Located at the southern tip of Africa, South Africa is home to about 58 million people. Although access to clean water has increased since the 1990s, South African government officials announced in 2018 that drastic conservation measures were essential to avoid shutting off Cape Town’s municipal water supply. Known as “Day Zero,” April 12 marked the day South Africa almost experienced the most significant water failure in history. Since the third anniversary of Day Zero recently passed, a closer look at the situation provides more insight into access to clean water in South Africa, with a specific focus on Cape Town.
5 Facts About Access to Clean Water in South Africa
- Limited access to clean water and basic sanitation. More than three million South Africans lack “access to a basic water supply” and more than 14 million South Africans lack “access to safe sanitation.” To address these concerns, the South African government is working to conserve wetlands and inform the public on the importance of water conservation for the future.
- Conserving water is key. To conserve water, Cape Town residents each survive on about 27 gallons per day. Residents adhere to water restrictions by using greywater to flush toilets and only using water for essential purposes. In comparison, a U.S. citizen typically uses 80 to 100 gallons of water per day.
- The South African government’s plan to avoid future water deficits. In the National Water and Sanitation Master Plan, the South African government lists strategies to avoid future water deficits, including “reducing water demand, protecting ecological infrastructure and managing effective water services.” The government is also working to pass legislation to help minimize the gap between water supply and demand. This is important because researchers predict this gap will reach 17% by 2030 if current levels of demand continue.
- The Constitution of South Africa guarantees access to water. The Constitution of South Africa states that everyone has the right to clean water and basic sanitation. Therefore, former South African President Thabo Mbeki established the Free Basic Water policy in 2000, directing city officials to provide low-income families with a sufficient amount of water at no extra cost. This policy ensures citizens living in poverty have access to clean water in South Africa.

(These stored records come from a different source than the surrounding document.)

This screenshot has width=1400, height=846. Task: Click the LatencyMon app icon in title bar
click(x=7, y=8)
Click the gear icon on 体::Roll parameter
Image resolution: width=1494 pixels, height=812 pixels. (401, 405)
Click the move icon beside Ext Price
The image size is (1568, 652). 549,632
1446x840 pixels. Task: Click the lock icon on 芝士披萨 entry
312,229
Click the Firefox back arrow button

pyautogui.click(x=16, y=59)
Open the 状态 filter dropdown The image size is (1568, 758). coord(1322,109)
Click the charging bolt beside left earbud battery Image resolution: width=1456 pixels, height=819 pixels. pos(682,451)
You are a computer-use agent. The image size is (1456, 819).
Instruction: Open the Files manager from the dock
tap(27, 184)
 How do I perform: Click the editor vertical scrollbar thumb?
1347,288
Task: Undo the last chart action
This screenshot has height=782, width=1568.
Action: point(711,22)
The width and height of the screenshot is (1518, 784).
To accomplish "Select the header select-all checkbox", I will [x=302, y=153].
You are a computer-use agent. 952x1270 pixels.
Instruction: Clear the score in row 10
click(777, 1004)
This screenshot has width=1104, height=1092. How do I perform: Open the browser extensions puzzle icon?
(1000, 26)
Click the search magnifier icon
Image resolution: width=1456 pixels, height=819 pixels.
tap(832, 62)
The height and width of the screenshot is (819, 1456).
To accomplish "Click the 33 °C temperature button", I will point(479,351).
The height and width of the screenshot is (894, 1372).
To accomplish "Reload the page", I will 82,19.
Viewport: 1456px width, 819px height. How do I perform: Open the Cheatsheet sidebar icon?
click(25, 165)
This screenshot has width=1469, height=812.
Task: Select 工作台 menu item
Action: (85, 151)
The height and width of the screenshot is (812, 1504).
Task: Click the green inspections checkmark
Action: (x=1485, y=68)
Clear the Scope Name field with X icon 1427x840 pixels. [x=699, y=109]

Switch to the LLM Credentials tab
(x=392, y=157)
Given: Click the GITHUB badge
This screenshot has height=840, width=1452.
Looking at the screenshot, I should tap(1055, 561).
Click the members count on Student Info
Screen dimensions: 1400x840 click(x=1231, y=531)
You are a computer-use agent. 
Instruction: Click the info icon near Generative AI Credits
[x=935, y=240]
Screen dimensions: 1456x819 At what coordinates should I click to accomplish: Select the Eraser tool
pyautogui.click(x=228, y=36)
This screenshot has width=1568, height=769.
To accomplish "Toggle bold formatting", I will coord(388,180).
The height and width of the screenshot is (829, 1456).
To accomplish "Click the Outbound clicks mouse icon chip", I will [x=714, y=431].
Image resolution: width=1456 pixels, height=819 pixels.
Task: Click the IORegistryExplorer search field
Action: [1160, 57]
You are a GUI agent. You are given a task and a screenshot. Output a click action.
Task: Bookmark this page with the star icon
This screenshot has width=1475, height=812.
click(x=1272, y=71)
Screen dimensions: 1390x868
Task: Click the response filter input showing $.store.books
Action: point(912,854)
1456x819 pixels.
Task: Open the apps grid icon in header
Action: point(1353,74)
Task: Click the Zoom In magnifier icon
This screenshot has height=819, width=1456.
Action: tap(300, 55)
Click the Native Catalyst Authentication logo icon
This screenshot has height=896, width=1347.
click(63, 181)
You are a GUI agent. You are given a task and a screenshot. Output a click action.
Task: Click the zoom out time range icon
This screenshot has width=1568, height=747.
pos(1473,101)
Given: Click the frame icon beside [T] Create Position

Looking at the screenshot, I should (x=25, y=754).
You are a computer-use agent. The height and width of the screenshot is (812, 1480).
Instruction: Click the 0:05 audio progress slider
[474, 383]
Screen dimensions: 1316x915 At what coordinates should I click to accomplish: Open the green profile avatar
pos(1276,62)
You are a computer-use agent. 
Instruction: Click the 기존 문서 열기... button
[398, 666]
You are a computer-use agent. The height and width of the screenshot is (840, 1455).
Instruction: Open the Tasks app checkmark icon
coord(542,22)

- A call to action to avoid future droughts. Stanford University researchers conclude that “human-caused climate change” made Day Zero “five to six times more likely.” In other words, greenhouse gas emissions may impact the likelihood of water crises in years to come. For this reason, the South African government is promoting a culture of conservation to avoid future droughts and ensure citizens have continued access to clean water.
The Road Ahead
According to the U.N. Educational, Scientific and Cultural Organization (UNESCO) Director Audrey Azoulay, “the fate of humans and water is inextricably linked.” Our reliance on clean water for survival is coupled with the need to actively maintain water supplies for drinking and sanitation purposes. Therefore, water must be conserved and protected to ensure another Day Zero water crisis does not occur in the future.